→ What to do
Repeat the records below word for word, but start at the line that contains "Instruction: Click the", stop after the last line, and include nothing else.

Saved entries
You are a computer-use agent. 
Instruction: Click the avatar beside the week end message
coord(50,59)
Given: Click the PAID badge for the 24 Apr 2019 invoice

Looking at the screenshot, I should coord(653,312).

→ Response
Instruction: Click the avatar beside the week end message
coord(50,59)
Given: Click the PAID badge for the 24 Apr 2019 invoice

Looking at the screenshot, I should coord(653,312).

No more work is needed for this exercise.